Can you scale the lines starting at the one containing "The width and" and ending at the one containing "will [x=83, y=99].", both included, and give them again with the requests kept in? Multiply only the click coordinates in the answers by 1.25 and round to whole numbers, with halves going up. Leave every other number as it is.

• _Information supplied_
☆ ☆ ☆ ☆ ☆ ☆ ☆

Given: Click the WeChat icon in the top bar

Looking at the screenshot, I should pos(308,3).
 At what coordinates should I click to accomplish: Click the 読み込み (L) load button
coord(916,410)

☆ ☆ ☆ ☆ ☆ ☆ ☆

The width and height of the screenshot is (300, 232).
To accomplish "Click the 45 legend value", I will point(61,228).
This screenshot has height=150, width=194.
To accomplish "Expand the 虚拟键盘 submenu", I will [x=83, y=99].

☆ ☆ ☆ ☆ ☆ ☆ ☆

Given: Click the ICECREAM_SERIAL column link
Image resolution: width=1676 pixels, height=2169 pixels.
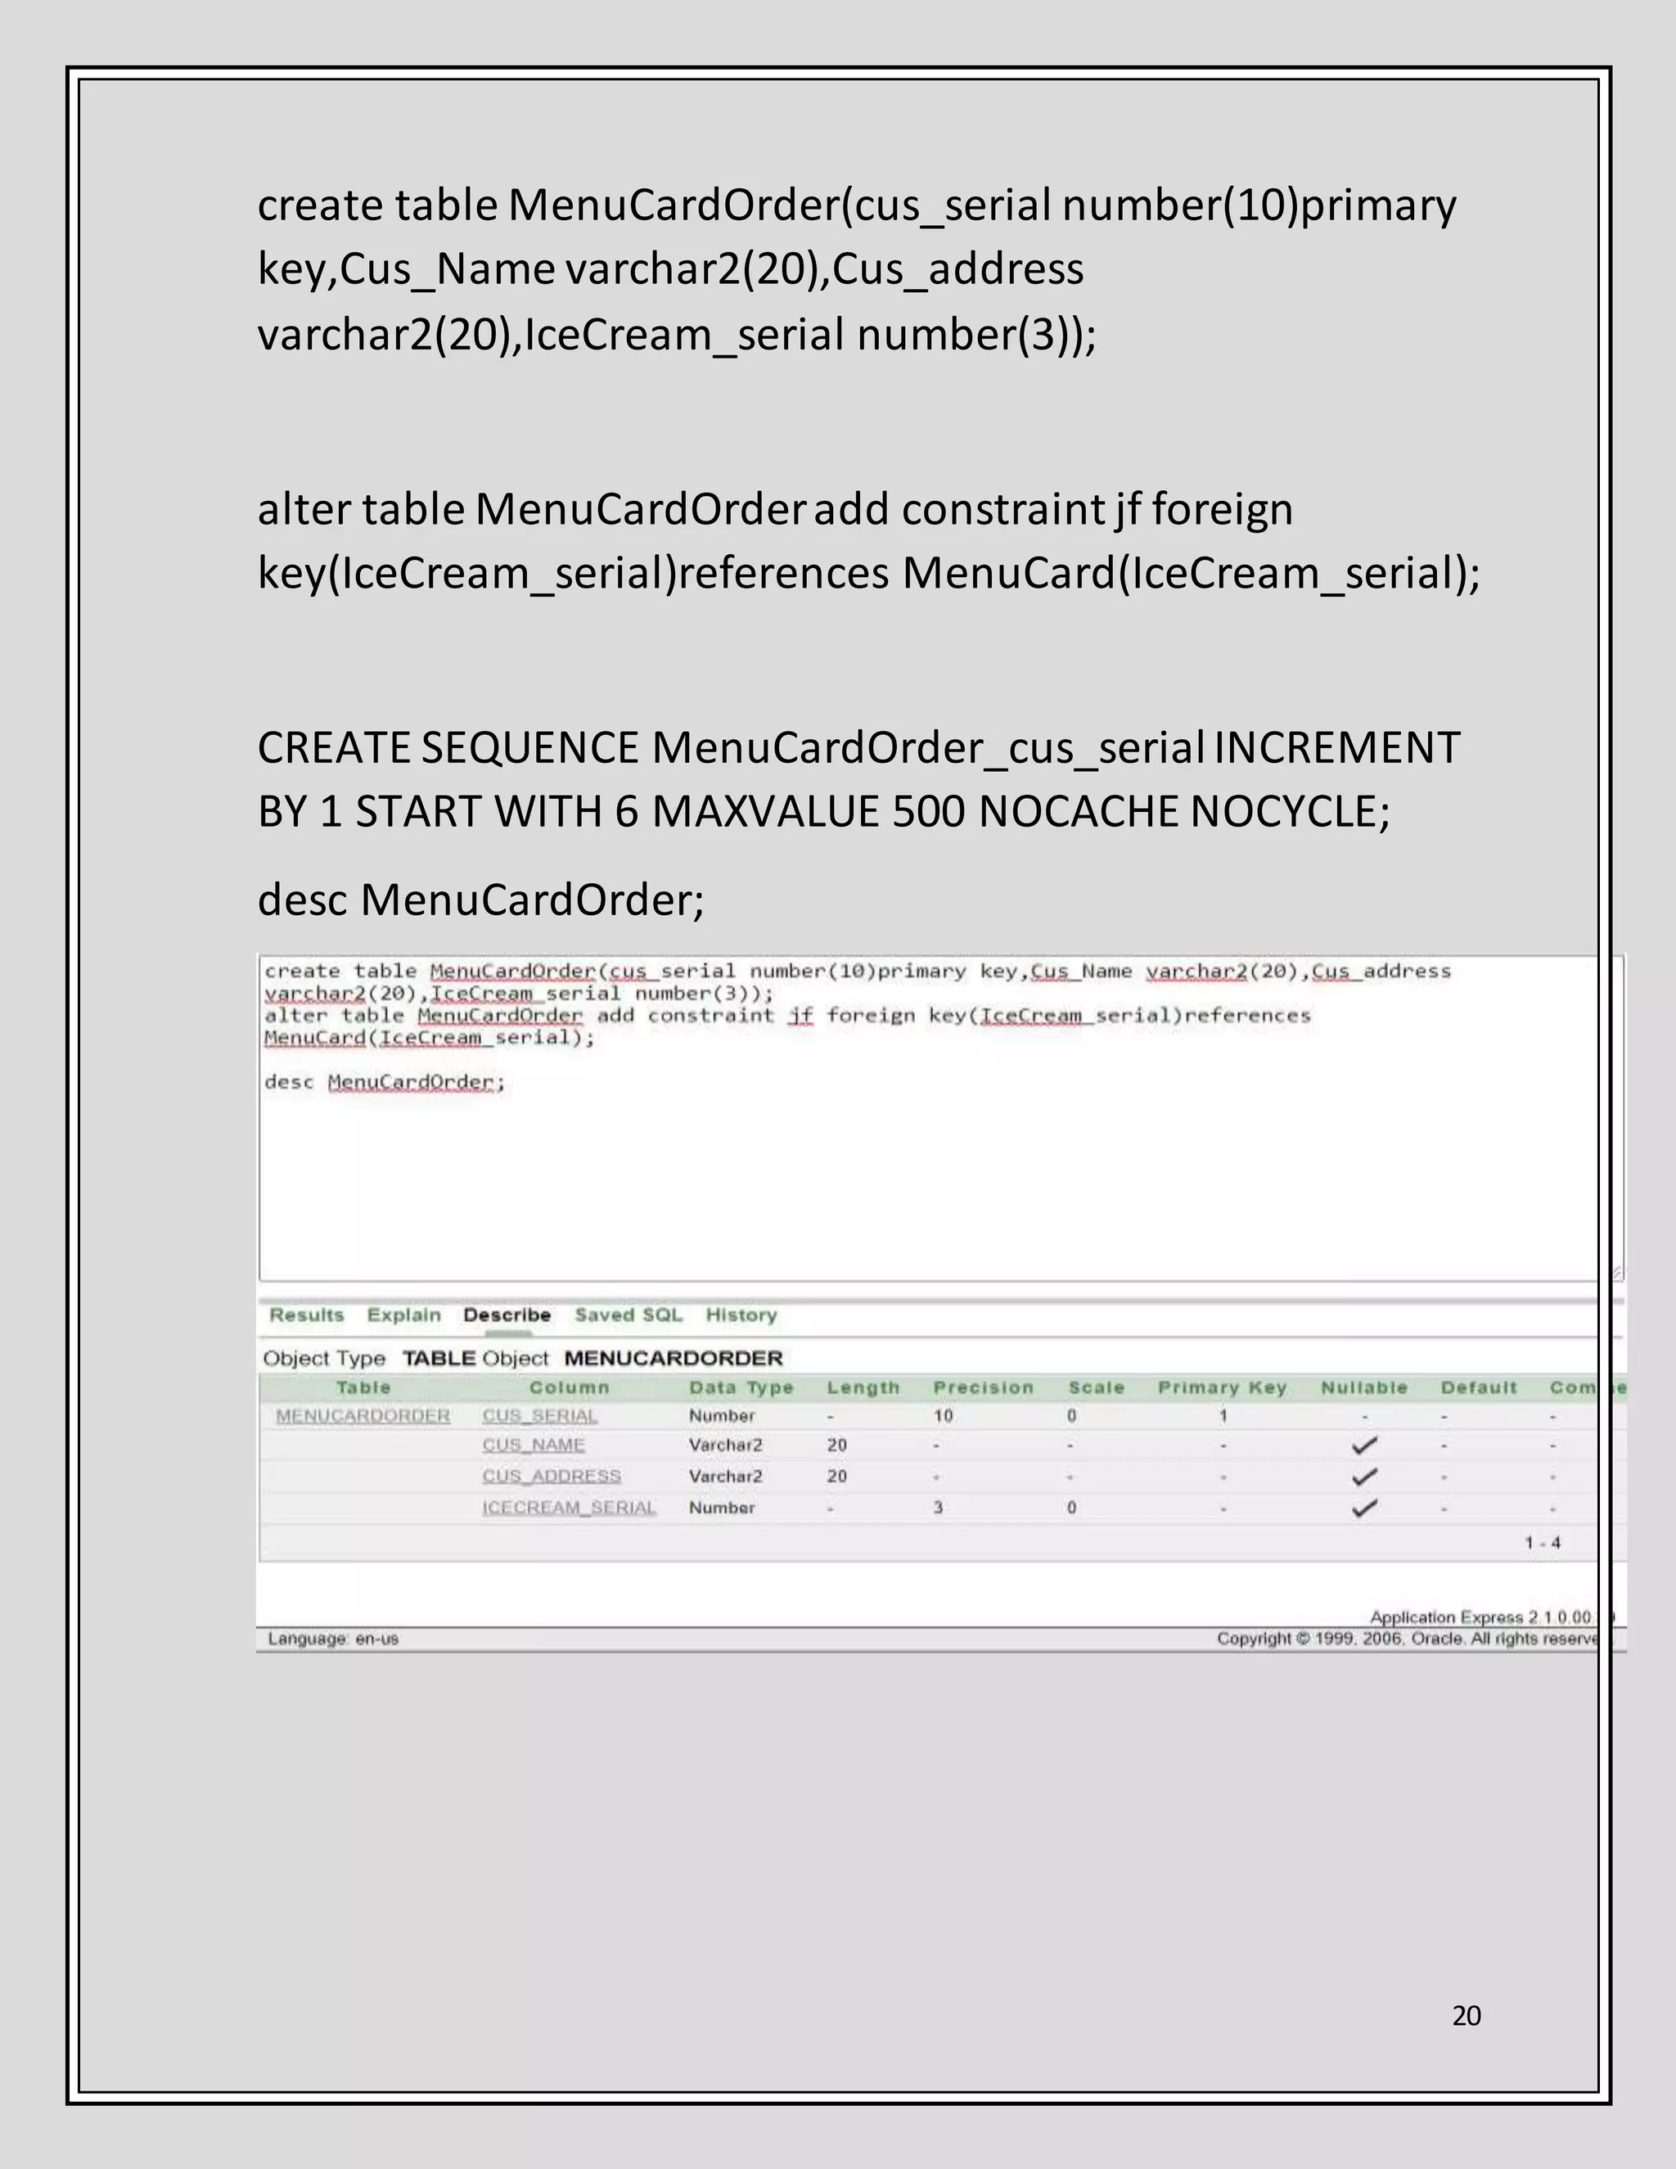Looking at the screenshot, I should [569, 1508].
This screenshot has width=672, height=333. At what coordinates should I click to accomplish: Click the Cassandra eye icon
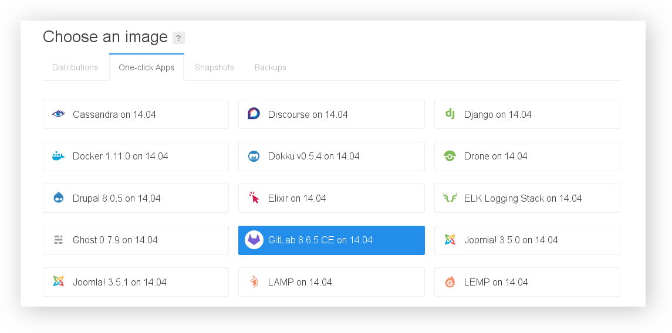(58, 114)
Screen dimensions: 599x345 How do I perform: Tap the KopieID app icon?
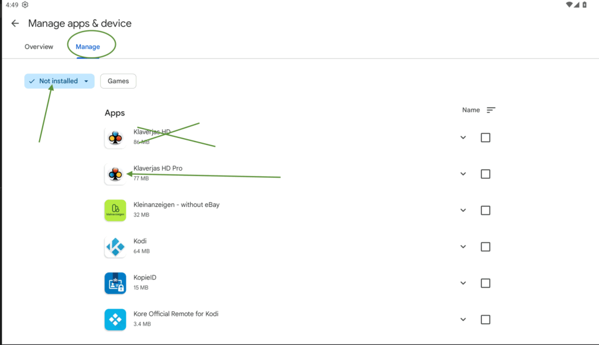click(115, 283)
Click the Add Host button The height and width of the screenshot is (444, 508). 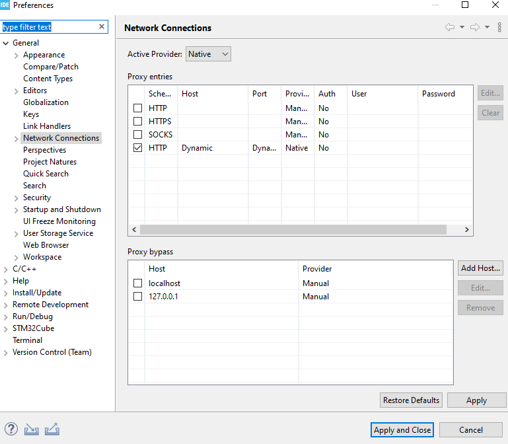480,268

☆ ☆ ☆ ☆ ☆ ☆ ☆

• _Exercise solution_
The width and height of the screenshot is (300, 232).
To accomplish "Click the 45 legend value", I will point(76,285).
This screenshot has height=150, width=194.
To accomplish "Expand the 虚拟键盘 submenu", I will [x=104, y=124].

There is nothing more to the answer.